Stored dataset items:
------------------------------------------------------------

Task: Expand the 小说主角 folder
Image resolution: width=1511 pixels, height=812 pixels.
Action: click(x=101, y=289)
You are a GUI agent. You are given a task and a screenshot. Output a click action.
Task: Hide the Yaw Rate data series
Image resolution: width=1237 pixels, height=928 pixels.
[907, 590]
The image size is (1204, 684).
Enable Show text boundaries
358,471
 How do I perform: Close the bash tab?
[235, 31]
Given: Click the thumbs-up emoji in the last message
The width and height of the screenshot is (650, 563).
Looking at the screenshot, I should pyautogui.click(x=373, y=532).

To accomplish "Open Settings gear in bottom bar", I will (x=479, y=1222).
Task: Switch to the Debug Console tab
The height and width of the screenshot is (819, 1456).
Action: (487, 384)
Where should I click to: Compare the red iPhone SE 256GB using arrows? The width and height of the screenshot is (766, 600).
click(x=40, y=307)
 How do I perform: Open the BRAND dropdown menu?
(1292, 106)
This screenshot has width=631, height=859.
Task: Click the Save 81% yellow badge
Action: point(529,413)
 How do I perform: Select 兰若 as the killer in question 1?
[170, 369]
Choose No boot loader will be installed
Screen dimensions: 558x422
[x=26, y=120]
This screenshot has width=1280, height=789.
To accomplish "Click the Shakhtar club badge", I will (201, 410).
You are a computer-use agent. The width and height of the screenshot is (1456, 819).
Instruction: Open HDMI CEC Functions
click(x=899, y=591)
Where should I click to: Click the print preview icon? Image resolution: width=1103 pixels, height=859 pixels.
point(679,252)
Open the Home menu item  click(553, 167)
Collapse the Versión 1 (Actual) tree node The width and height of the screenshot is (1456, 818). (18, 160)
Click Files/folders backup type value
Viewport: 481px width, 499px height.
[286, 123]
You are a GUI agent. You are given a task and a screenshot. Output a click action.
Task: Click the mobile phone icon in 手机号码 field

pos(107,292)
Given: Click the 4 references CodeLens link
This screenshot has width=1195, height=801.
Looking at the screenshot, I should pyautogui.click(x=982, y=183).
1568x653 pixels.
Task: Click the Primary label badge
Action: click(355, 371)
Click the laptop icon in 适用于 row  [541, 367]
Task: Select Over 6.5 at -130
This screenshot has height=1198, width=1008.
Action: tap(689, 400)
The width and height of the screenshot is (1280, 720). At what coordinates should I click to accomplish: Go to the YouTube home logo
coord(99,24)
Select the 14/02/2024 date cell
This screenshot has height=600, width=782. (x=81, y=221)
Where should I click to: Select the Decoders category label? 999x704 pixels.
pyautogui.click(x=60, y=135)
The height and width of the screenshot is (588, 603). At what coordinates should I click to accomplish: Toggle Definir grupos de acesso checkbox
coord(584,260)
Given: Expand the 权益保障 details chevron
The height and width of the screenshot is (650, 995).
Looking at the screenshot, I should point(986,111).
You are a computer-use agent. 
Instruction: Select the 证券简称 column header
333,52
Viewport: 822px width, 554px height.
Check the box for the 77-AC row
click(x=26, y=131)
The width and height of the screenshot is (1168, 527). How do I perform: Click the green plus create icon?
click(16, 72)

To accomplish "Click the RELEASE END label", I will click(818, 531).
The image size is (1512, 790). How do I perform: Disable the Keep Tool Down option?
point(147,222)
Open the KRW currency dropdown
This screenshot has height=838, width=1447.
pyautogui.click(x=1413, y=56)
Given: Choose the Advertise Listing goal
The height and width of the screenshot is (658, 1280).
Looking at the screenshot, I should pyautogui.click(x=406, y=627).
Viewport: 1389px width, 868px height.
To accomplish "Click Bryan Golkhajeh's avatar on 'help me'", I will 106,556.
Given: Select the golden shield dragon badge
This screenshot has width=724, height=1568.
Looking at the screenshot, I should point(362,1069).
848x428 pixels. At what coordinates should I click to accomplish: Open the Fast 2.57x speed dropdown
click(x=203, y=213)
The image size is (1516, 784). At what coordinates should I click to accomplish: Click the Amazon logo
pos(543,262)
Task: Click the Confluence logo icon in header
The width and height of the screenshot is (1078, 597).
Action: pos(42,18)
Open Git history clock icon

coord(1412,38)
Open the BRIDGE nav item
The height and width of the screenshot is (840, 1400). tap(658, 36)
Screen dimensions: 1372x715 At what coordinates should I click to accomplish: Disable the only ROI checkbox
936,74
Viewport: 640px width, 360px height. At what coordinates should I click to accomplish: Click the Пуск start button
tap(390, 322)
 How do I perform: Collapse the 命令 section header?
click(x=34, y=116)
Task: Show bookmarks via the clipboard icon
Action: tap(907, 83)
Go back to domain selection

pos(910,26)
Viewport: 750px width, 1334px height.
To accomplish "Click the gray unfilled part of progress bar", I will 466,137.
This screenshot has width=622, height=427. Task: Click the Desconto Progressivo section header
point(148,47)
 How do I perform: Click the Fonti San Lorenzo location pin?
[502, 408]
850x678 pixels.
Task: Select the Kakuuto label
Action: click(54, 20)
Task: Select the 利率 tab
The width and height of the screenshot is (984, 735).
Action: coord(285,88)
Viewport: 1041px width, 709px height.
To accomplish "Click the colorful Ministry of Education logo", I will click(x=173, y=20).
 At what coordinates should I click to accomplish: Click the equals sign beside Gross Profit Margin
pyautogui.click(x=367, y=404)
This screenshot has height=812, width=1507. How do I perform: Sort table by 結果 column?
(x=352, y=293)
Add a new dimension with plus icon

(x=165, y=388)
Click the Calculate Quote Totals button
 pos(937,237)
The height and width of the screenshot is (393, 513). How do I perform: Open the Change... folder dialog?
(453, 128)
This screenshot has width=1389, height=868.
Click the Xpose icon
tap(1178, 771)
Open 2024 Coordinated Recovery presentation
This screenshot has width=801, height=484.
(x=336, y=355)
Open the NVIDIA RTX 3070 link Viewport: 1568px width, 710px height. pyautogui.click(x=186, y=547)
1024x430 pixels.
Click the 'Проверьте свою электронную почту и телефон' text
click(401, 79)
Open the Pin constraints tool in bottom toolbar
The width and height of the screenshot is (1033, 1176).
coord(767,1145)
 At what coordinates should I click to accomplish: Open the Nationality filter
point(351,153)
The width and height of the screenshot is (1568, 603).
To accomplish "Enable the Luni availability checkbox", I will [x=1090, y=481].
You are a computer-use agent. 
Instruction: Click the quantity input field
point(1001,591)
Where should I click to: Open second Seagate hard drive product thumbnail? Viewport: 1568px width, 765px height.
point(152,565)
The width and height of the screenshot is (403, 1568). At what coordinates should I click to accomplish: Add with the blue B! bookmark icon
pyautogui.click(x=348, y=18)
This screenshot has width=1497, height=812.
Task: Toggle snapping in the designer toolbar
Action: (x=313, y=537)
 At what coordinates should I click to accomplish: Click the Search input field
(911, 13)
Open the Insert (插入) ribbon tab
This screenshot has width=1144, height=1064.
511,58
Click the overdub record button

------------------------------------------------------------

* _PROBLEM TO SOLVE_
Rewrite every line of the records above as a numbered list, omitting any blank lines.

* _RESPONSE TO THE EXERCISE_
1. Task: Expand the 小说主角 folder
2. Image resolution: width=1511 pixels, height=812 pixels.
3. Action: click(x=101, y=289)
4. You are a GUI agent. You are given a task and a screenshot. Output a click action.
5. Task: Hide the Yaw Rate data series
6. Image resolution: width=1237 pixels, height=928 pixels.
7. [907, 590]
8. The image size is (1204, 684).
9. Enable Show text boundaries
10. 358,471
11.  How do I perform: Close the bash tab?
12. [235, 31]
13. Given: Click the thumbs-up emoji in the last message
14. The width and height of the screenshot is (650, 563).
15. Looking at the screenshot, I should pyautogui.click(x=373, y=532).
16. To accomplish "Open Settings gear in bottom bar", I will (x=479, y=1222).
17. Task: Switch to the Debug Console tab
18. The height and width of the screenshot is (819, 1456).
19. Action: (487, 384)
20. Where should I click to: Compare the red iPhone SE 256GB using arrows? The width and height of the screenshot is (766, 600).
21. click(x=40, y=307)
22.  How do I perform: Open the BRAND dropdown menu?
23. (1292, 106)
24. This screenshot has width=631, height=859.
25. Task: Click the Save 81% yellow badge
26. Action: point(529,413)
27.  How do I perform: Select 兰若 as the killer in question 1?
28. [170, 369]
29. Choose No boot loader will be installed
30. Screen dimensions: 558x422
31. [x=26, y=120]
32. This screenshot has width=1280, height=789.
33. To accomplish "Click the Shakhtar club badge", I will (201, 410).
34. You are a computer-use agent. The width and height of the screenshot is (1456, 819).
35. Instruction: Open HDMI CEC Functions
36. click(x=899, y=591)
37. Where should I click to: Click the print preview icon? Image resolution: width=1103 pixels, height=859 pixels.
38. point(679,252)
39. Open the Home menu item  click(553, 167)
40. Collapse the Versión 1 (Actual) tree node The width and height of the screenshot is (1456, 818). (18, 160)
41. Click Files/folders backup type value
42. Viewport: 481px width, 499px height.
43. [286, 123]
44. You are a GUI agent. You are given a task and a screenshot. Output a click action.
45. Task: Click the mobile phone icon in 手机号码 field
46. pos(107,292)
47. Given: Click the 4 references CodeLens link
48. This screenshot has width=1195, height=801.
49. Looking at the screenshot, I should pyautogui.click(x=982, y=183).
50. 1568x653 pixels.
51. Task: Click the Primary label badge
52. Action: click(355, 371)
53. Click the laptop icon in 适用于 row  [541, 367]
54. Task: Select Over 6.5 at -130
55. This screenshot has height=1198, width=1008.
56. Action: tap(689, 400)
57. The width and height of the screenshot is (1280, 720). At what coordinates should I click to accomplish: Go to the YouTube home logo
58. coord(99,24)
59. Select the 14/02/2024 date cell
60. This screenshot has height=600, width=782. (x=81, y=221)
61. Where should I click to: Select the Decoders category label? 999x704 pixels.
62. pyautogui.click(x=60, y=135)
63. The height and width of the screenshot is (588, 603). At what coordinates should I click to accomplish: Toggle Definir grupos de acesso checkbox
64. coord(584,260)
65. Given: Expand the 权益保障 details chevron
66. The height and width of the screenshot is (650, 995).
67. Looking at the screenshot, I should point(986,111).
68. You are a computer-use agent. 
69. Instruction: Select the 证券简称 column header
70. 333,52
71. Viewport: 822px width, 554px height.
72. Check the box for the 77-AC row
73. click(x=26, y=131)
74. The width and height of the screenshot is (1168, 527). How do I perform: Click the green plus create icon?
75. click(16, 72)
76. To accomplish "Click the RELEASE END label", I will click(818, 531).
77. The image size is (1512, 790). How do I perform: Disable the Keep Tool Down option?
78. point(147,222)
79. Open the KRW currency dropdown
80. This screenshot has height=838, width=1447.
81. pyautogui.click(x=1413, y=56)
82. Given: Choose the Advertise Listing goal
83. The height and width of the screenshot is (658, 1280).
84. Looking at the screenshot, I should pyautogui.click(x=406, y=627).
85. Viewport: 1389px width, 868px height.
86. To accomplish "Click Bryan Golkhajeh's avatar on 'help me'", I will 106,556.
87. Given: Select the golden shield dragon badge
88. This screenshot has width=724, height=1568.
89. Looking at the screenshot, I should point(362,1069).
90. 848x428 pixels. At what coordinates should I click to accomplish: Open the Fast 2.57x speed dropdown
91. click(x=203, y=213)
92. The image size is (1516, 784). At what coordinates should I click to accomplish: Click the Amazon logo
93. pos(543,262)
94. Task: Click the Confluence logo icon in header
95. The width and height of the screenshot is (1078, 597).
96. Action: pos(42,18)
97. Open Git history clock icon
98. coord(1412,38)
99. Open the BRIDGE nav item
100. The height and width of the screenshot is (840, 1400). tap(658, 36)
101. Screen dimensions: 1372x715 At what coordinates should I click to accomplish: Disable the only ROI checkbox
102. 936,74
103. Viewport: 640px width, 360px height. At what coordinates should I click to accomplish: Click the Пуск start button
104. tap(390, 322)
105.  How do I perform: Collapse the 命令 section header?
106. click(x=34, y=116)
107. Task: Show bookmarks via the clipboard icon
108. Action: tap(907, 83)
109. Go back to domain selection
110. pos(910,26)
111. Viewport: 750px width, 1334px height.
112. To accomplish "Click the gray unfilled part of progress bar", I will 466,137.
113. This screenshot has width=622, height=427. Task: Click the Desconto Progressivo section header
114. point(148,47)
115.  How do I perform: Click the Fonti San Lorenzo location pin?
116. [502, 408]
117. 850x678 pixels.
118. Task: Select the Kakuuto label
119. Action: click(54, 20)
120. Task: Select the 利率 tab
121. The width and height of the screenshot is (984, 735).
122. Action: coord(285,88)
123. Viewport: 1041px width, 709px height.
124. To accomplish "Click the colorful Ministry of Education logo", I will click(x=173, y=20).
125.  At what coordinates should I click to accomplish: Click the equals sign beside Gross Profit Margin
126. pyautogui.click(x=367, y=404)
127. This screenshot has height=812, width=1507. How do I perform: Sort table by 結果 column?
128. (x=352, y=293)
129. Add a new dimension with plus icon
130. (x=165, y=388)
131. Click the Calculate Quote Totals button
132.  pos(937,237)
133. The height and width of the screenshot is (393, 513). How do I perform: Open the Change... folder dialog?
134. (453, 128)
135. This screenshot has width=1389, height=868.
136. Click the Xpose icon
137. tap(1178, 771)
138. Open 2024 Coordinated Recovery presentation
139. This screenshot has width=801, height=484.
140. (x=336, y=355)
141. Open the NVIDIA RTX 3070 link Viewport: 1568px width, 710px height. pyautogui.click(x=186, y=547)
142. 1024x430 pixels.
143. Click the 'Проверьте свою электронную почту и телефон' text
144. click(401, 79)
145. Open the Pin constraints tool in bottom toolbar
146. The width and height of the screenshot is (1033, 1176).
147. coord(767,1145)
148.  At what coordinates should I click to accomplish: Open the Nationality filter
149. point(351,153)
150. The width and height of the screenshot is (1568, 603).
151. To accomplish "Enable the Luni availability checkbox", I will [x=1090, y=481].
152. You are a computer-use agent. 
153. Instruction: Click the quantity input field
154. point(1001,591)
155. Where should I click to: Open second Seagate hard drive product thumbnail? Viewport: 1568px width, 765px height.
156. point(152,565)
157. The width and height of the screenshot is (403, 1568). At what coordinates should I click to accomplish: Add with the blue B! bookmark icon
158. pyautogui.click(x=348, y=18)
159. This screenshot has width=1497, height=812.
160. Task: Toggle snapping in the designer toolbar
161. Action: (x=313, y=537)
162.  At what coordinates should I click to accomplish: Click the Search input field
163. (911, 13)
164. Open the Insert (插入) ribbon tab
165. This screenshot has width=1144, height=1064.
166. 511,58
167. Click the overdub record button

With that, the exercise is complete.